:: TASK DIRECTIONS ::
Below is a listing; repeat exactly the lines from the one containing "You are a computer-use" to the one containing "Task: Click the Shanghai Port team crest", both included.

:: SUPPLIED DATA ::
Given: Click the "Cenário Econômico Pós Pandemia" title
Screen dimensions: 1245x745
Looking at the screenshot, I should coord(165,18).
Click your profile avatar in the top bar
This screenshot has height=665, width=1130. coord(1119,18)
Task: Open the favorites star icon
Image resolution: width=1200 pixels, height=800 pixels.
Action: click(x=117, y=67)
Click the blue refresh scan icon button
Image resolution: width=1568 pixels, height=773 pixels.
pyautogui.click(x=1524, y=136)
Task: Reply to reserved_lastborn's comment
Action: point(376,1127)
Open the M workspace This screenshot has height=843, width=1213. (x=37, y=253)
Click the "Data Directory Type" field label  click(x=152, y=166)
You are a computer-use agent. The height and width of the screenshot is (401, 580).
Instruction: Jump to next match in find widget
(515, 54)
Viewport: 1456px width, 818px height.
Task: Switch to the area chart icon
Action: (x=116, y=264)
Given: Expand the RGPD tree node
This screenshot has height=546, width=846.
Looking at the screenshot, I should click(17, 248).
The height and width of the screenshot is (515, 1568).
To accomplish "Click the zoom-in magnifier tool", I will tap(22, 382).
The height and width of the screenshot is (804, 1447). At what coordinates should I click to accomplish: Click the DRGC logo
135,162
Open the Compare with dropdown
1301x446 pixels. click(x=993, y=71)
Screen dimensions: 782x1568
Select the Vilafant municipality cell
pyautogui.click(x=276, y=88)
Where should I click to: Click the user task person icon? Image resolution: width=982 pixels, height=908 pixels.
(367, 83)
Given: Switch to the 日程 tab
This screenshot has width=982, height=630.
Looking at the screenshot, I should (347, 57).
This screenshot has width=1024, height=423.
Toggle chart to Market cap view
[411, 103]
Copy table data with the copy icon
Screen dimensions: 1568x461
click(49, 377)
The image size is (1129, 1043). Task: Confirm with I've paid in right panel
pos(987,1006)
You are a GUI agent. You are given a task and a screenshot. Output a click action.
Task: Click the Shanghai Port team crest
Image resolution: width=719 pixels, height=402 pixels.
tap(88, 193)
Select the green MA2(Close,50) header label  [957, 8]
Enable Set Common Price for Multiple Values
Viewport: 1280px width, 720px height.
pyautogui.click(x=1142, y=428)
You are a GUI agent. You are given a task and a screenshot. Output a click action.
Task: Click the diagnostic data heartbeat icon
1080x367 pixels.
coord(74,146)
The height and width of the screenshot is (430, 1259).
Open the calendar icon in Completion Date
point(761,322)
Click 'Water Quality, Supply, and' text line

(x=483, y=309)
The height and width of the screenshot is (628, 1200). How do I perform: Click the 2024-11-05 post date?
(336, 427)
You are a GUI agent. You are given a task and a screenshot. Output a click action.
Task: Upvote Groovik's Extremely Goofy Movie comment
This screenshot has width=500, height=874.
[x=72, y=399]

:: OUTPUT FOR THIS EXERCISE ::
You are a computer-use agent. The height and width of the screenshot is (401, 580).
Instruction: Jump to next match in find widget
(515, 54)
Viewport: 1456px width, 818px height.
Task: Switch to the area chart icon
Action: (x=116, y=264)
Given: Expand the RGPD tree node
This screenshot has height=546, width=846.
Looking at the screenshot, I should click(17, 248).
The height and width of the screenshot is (515, 1568).
To accomplish "Click the zoom-in magnifier tool", I will tap(22, 382).
The height and width of the screenshot is (804, 1447). At what coordinates should I click to accomplish: Click the DRGC logo
135,162
Open the Compare with dropdown
1301x446 pixels. click(x=993, y=71)
Screen dimensions: 782x1568
Select the Vilafant municipality cell
pyautogui.click(x=276, y=88)
Where should I click to: Click the user task person icon? Image resolution: width=982 pixels, height=908 pixels.
(367, 83)
Given: Switch to the 日程 tab
This screenshot has width=982, height=630.
Looking at the screenshot, I should (347, 57).
This screenshot has width=1024, height=423.
Toggle chart to Market cap view
[411, 103]
Copy table data with the copy icon
Screen dimensions: 1568x461
click(49, 377)
The image size is (1129, 1043). Task: Confirm with I've paid in right panel
pos(987,1006)
You are a GUI agent. You are given a task and a screenshot. Output a click action.
Task: Click the Shanghai Port team crest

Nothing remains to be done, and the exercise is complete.